Mesmo na reunião ministerial da Alca que ocorrerá em Quito, no Equador, no dia 1.º de novembro, o governo pretende conduzir as negociações de modo a “dar margem de liberdade para o próximo governo”. Disse também que sua equipe está preparada para fornecer todas as informações disponíveis para a equipe de transição formada pelo próximo governo.

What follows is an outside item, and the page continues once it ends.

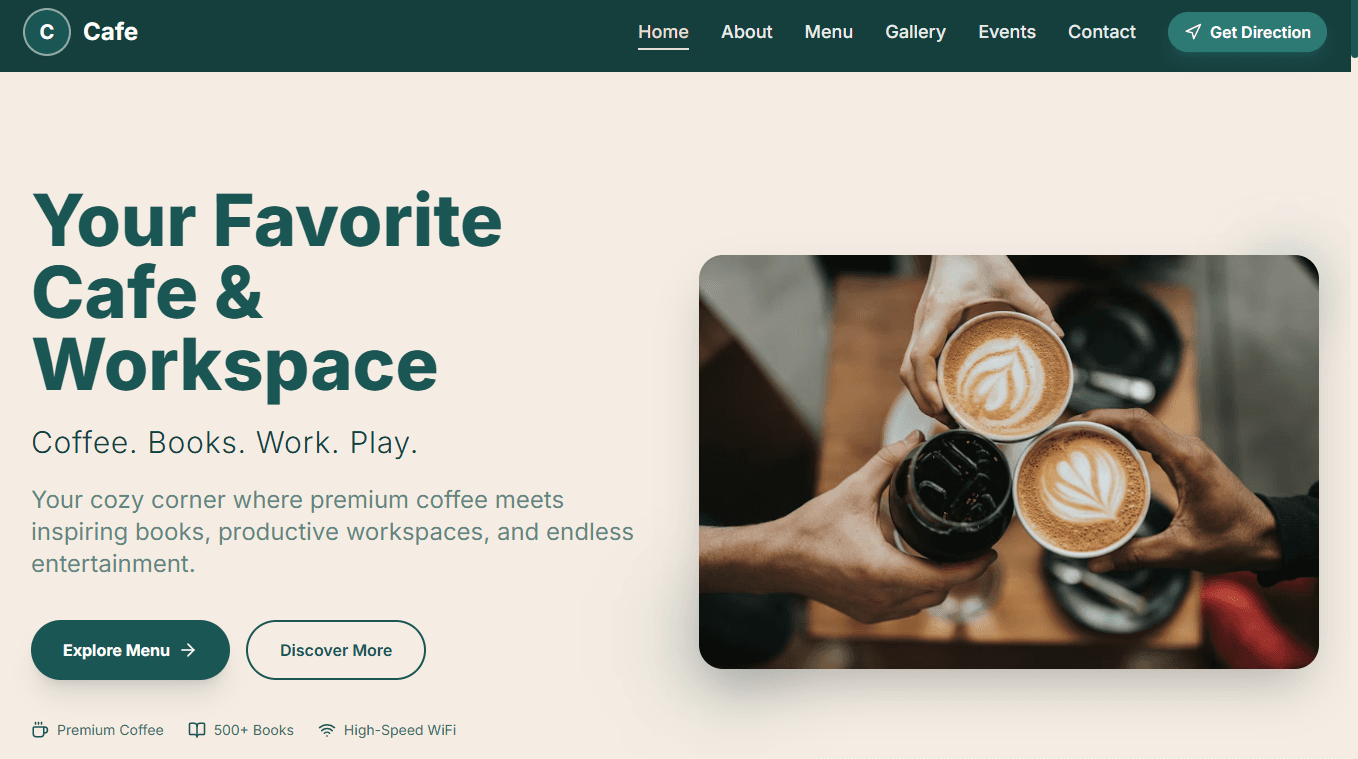1358x759 pixels.
Task: Click the Explore Menu button
Action: click(130, 650)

Segundo o ministro, até o momento o atual governo procurou “resguardar todos os principais interesses” do País, “seja em relação a prazo ou substância das decisões”. Lafer disse que ele próprio se empenhou para assegurar prazos compatíveis com o calendário eleitoral. Afirmou ainda que, após oito anos, com as três negociações em curso, “o governo deixa aberta uma oportunidade histórica, sem nenhuma hipoteca”.

Para o ministro, o próximo governo terá nas mãos um momento de oportunidades. Assim como fez mais cedo o presidente Fernando Henrique Cardoso no 22.º Enaex, do qual também participou Lafer, o ministro ressaltou a importância da continuidade do processo de abertura comercial para a economia do País. “Para gerar emprego e renda e diminuir a dependência dos capitais externos é imprescindível expandir exportações e, para isso, devemos explorar todas as oportunidades de abertura de mercados”, disse.

Lafer admitiu que há uma série de reformas internas que precisam ser feitas para que o País esteja preparado para as integrações comerciais. “Os outros países não vão esperar sentados que resolvamos todos os nossos problemas internos antes de começar a negociar”, explicou. Em palestra no Enaex, ele disse que o Brasil não pode subestimar sua importância, mas também não pode superestimá-la, esperando que o mundo obedeça às conveniências do País.